血で愛してるの文字を書く
_梨花side
目が覚めた私は、視界に飛び込んできた悲惨な光景を理解する事ができなかった。
自身で母を殺してしまった。それは、壊れかけていた私を
完全に破壊するには十分すぎる理由だった。
無数に抉られた自身の肉体と
人間だったとは思えない死体を交互に見る。
これをやったのも、私自身なのだろうか。
それに、何故雪乃が私の部屋にいるのだろう。
幸せそうに寝息を立てる彼女の顔を覗き込むと、
愛しさと共に恐怖が増大していった。

_何も、何も覚えていない。

最後の記憶である冷たくなった母の死体を思い返すが、明らかにその時よりも状況が悪化している。
血塗れの部屋、腐敗した死体、鏡に映る見窄らしい自分の姿。
何もかもその形に至った経緯を思い出す事が出来ず、言葉にできない恐怖が私を蝕んだ。

「雪乃、ねぇ、雪乃…」

この恐怖から逃れたくて、雪乃の肩を何度か強く揺さぶる。
が、全く目覚める様子がない。
仕方ない、と諦めた私は、彼女がこの部屋にいる理由を突き止めようと
小刻みに震える自分の体を抑えながら
部屋を模索した。
きっと彼女の事だから、私と連絡が取れなくなり
不安で家に来てしまった、という所だろう。
そんな事を考えながら、彼女の頬を優しく撫でた。

ふと、ベッドの下に転がる自分の携帯電話が目に入る。

そうだ、会話履歴。
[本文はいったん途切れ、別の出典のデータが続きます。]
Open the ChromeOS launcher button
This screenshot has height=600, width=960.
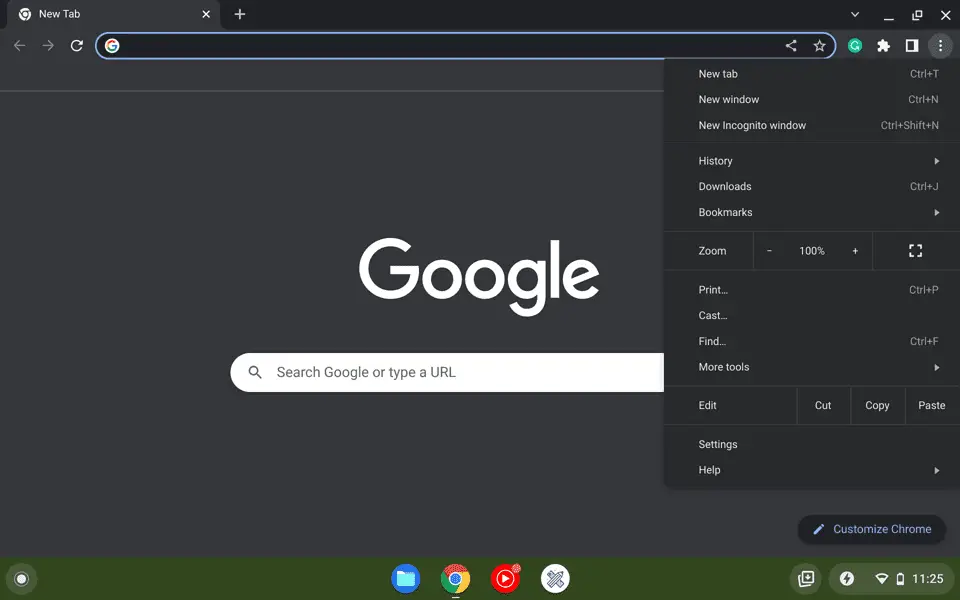point(21,578)
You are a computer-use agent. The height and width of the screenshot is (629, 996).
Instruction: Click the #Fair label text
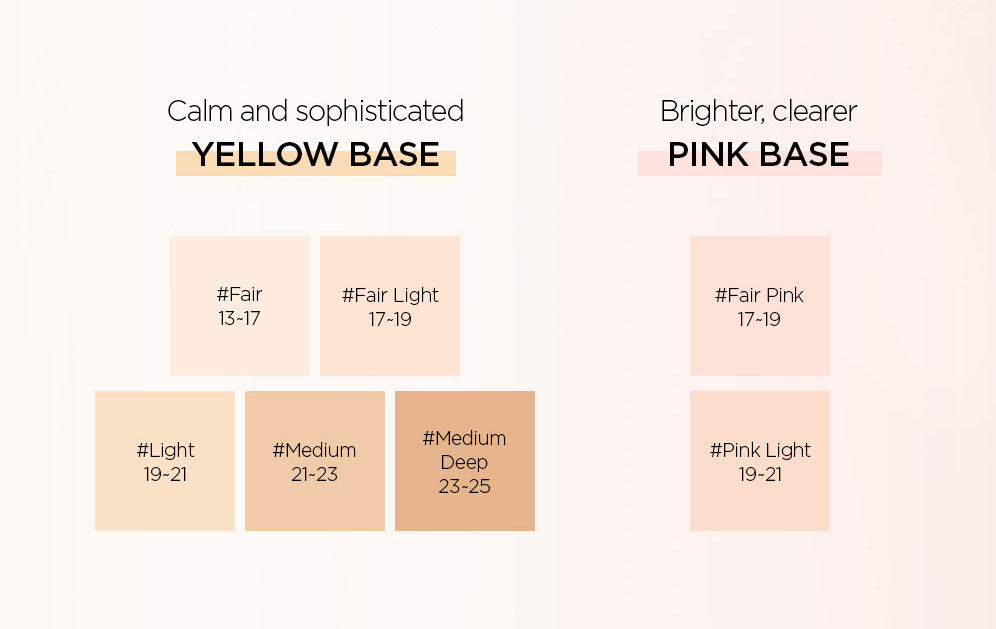[239, 294]
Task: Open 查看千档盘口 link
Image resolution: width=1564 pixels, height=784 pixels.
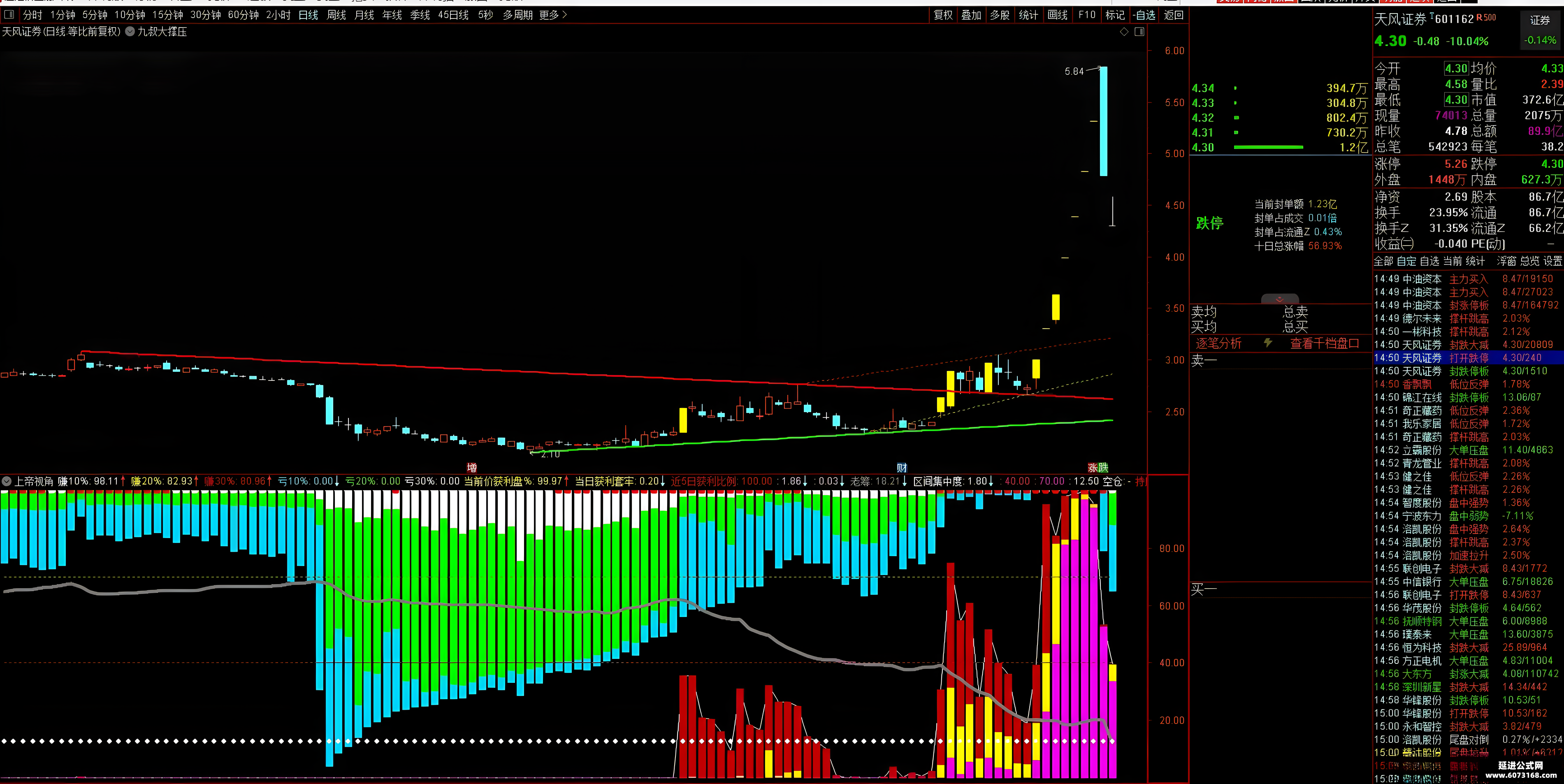Action: [x=1324, y=343]
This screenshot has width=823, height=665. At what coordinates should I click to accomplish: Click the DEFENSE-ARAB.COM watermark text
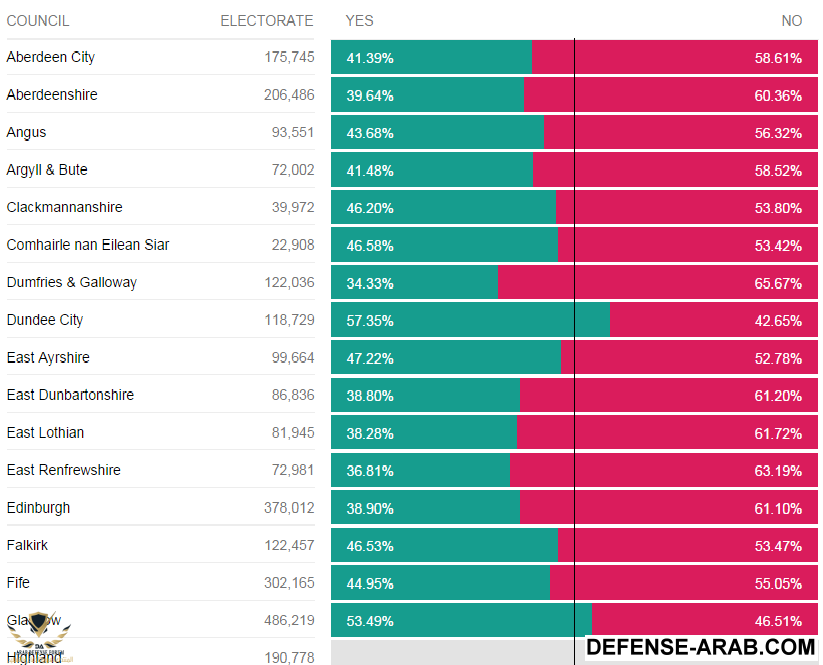click(x=700, y=648)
会話履歴を見れば、何かわかるのではないだろうか。
そう思った私は、携帯電話を拾い上げた。
割れた液晶を見ながら、暗証番号を解くと
彼女とのトーク画面を表示した。

_配列された文字を眺める私は、きっと酷く醜い表情をしていたのだろう。

【⠀今からうちこない〜??】

いつも通りの軽々しい口調で彼女を誘う私。

【⠀すぐに行く】

1分も経たないうちに返ってきている彼女からの返信。

【⠀ゆきの、わたしといっしょにしんでくれる?】

既読がつかないままのそれに、私は絶望さえも覚えていた。

私が彼女を誘ったのか。彼女も、私自身も傷付けないようにと誓った私が。
彼女を殺す為に、世界で1番大切な彼女を道連れにする為に
彼女を家へ連れ込んだのか。
_もし、もし私が正常な状態に戻れなかったら。




この手で、母だけでなく彼女も殺してしまっていたのか。




割れるような頭の痛みに、思わずその場へしゃがみこむ。
耳鳴りが鳴り止まず、意味もなく耳を塞ぐ。

「人殺し」

おぞましい程に冷酷な母の声が耳元で聞こえる。

「私も殺すの?」

寂しそうに呟く雪乃の声が頭に響く。

息が、息ができない。
苦しい、助けて。目から大粒の涙が零れ落ちる。
私の体は必死で酸素を取り込もうと、鯉のように口をパクパクと動かした。







_あぁ、そっか。






ピタリ、と震えていた体が止まる。
徐々に頭痛は治まり、耳鳴りは聞こえなくなっていった。
パクパクとさせていた口を大きく開いたまま、歪に口角を吊り上げる。




_そっか、そうだ。簡単な事だ。




おもむろに立ち上がると、母の死体など気にも止めず
クローゼットへと足を向かわせる。
キィ、と音を立てて開いたクローゼットには、何着もの服が押し込まれていた。
それを全て外へ放り出すと、
優しい微笑みを浮かべたまま2本のロープを取り出した。
両手にそれを持つと、なんだかとても温かい気持ちになる。
お気に入りの曲の鼻歌を歌いながら、軽やかに階段を降りた。